** Opening RECORDS TO USE block **

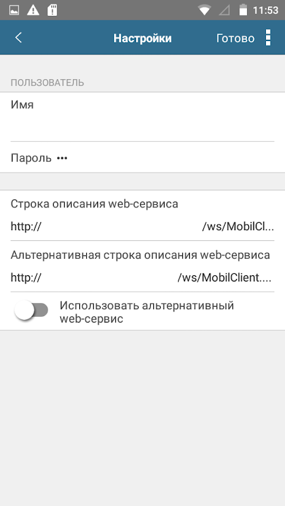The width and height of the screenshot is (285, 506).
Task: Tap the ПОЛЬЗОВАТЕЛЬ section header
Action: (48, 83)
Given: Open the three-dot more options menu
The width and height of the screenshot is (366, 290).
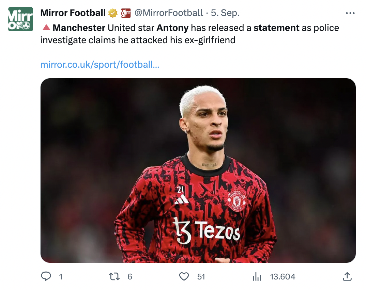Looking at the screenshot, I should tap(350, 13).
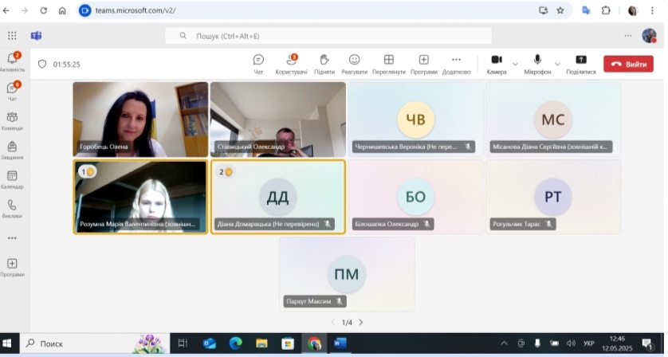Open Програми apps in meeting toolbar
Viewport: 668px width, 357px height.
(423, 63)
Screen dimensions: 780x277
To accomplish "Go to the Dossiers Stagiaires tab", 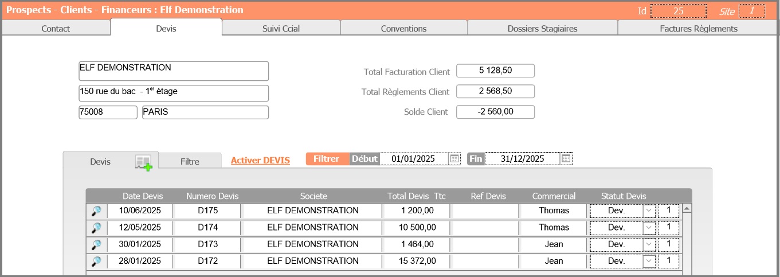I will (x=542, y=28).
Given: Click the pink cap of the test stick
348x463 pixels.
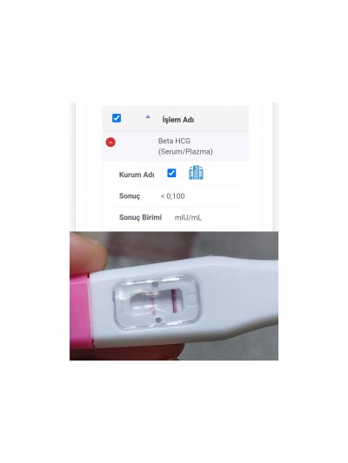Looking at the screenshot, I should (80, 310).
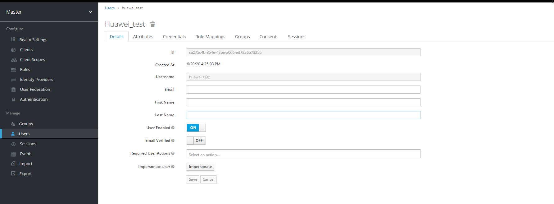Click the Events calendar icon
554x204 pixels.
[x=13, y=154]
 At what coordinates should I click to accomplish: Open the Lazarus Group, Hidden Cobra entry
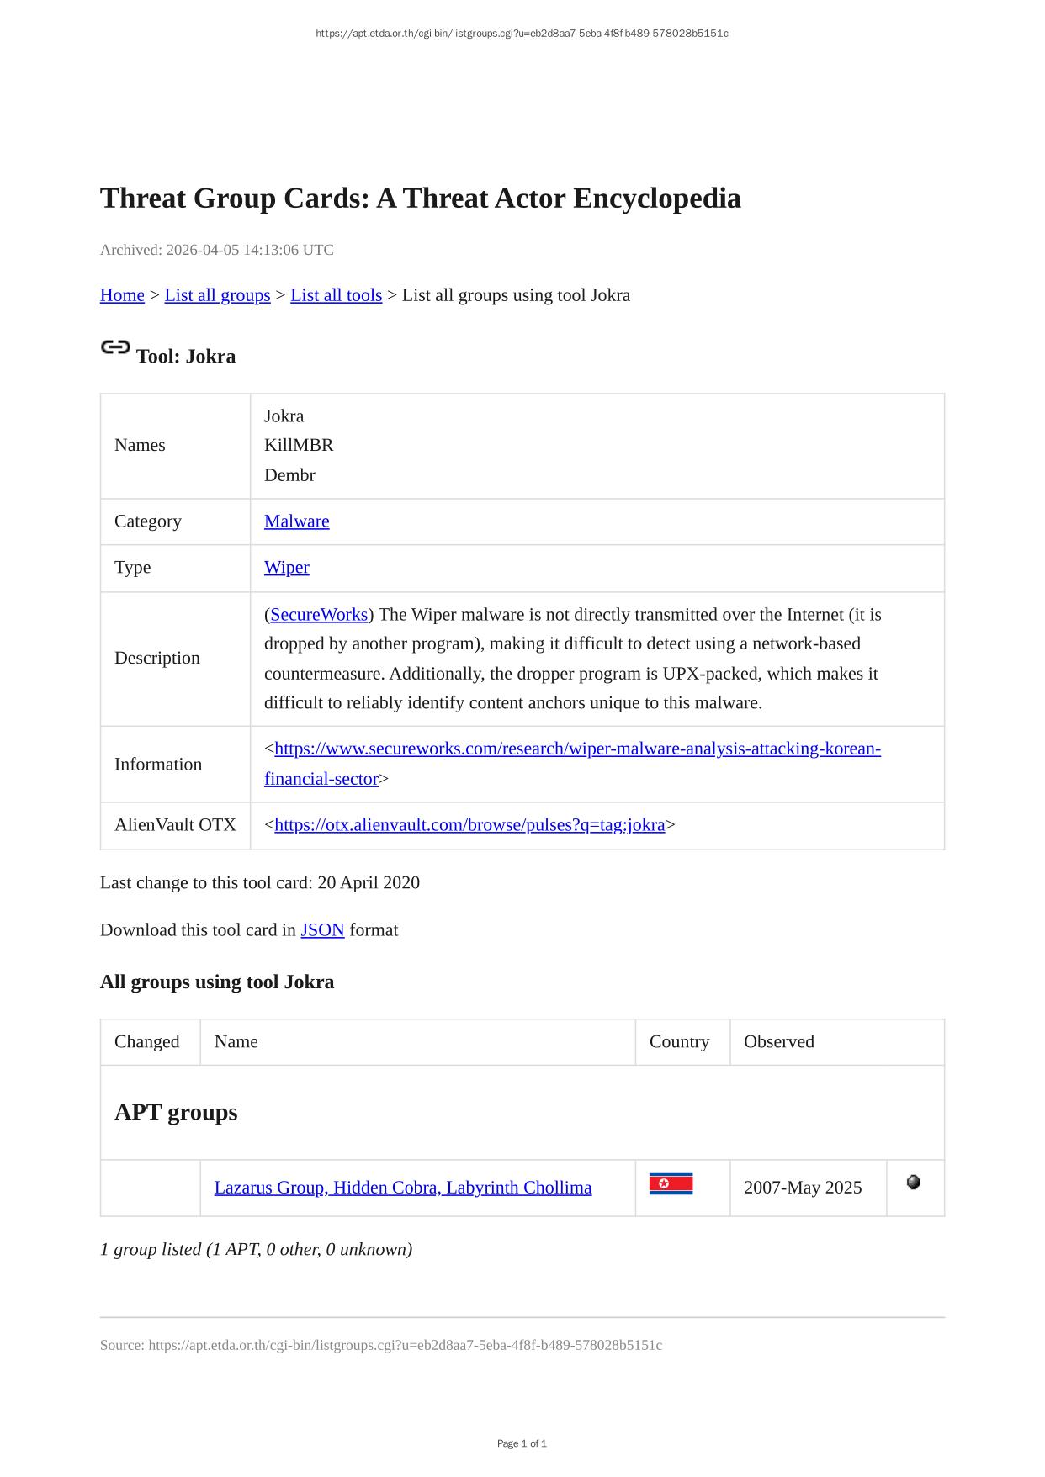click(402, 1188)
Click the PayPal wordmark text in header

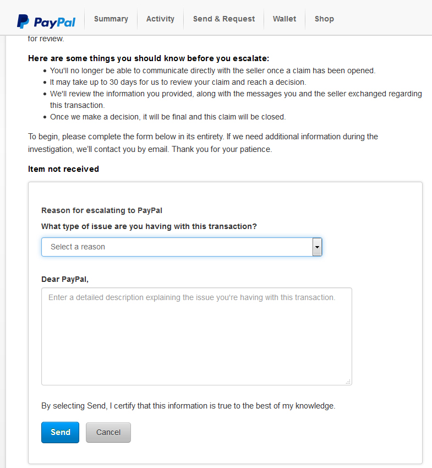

** Closing RECORDS TO USE block **

WHAT THIS TASK INVOLVES >>
An answer containing only the lines from the one holding "348x463 pixels." through the close of the entries above, reproduced exactly and stripped of pictures, is expected.

RESULT OF THIS TASK >>
348x463 pixels.
Looking at the screenshot, I should (80, 310).
Click the Events calendar icon
554x204 pixels.
[x=13, y=154]
 At what coordinates should I click to accomplish: Open the Lazarus Group, Hidden Cobra entry
click(402, 1188)
Click the PayPal wordmark text in header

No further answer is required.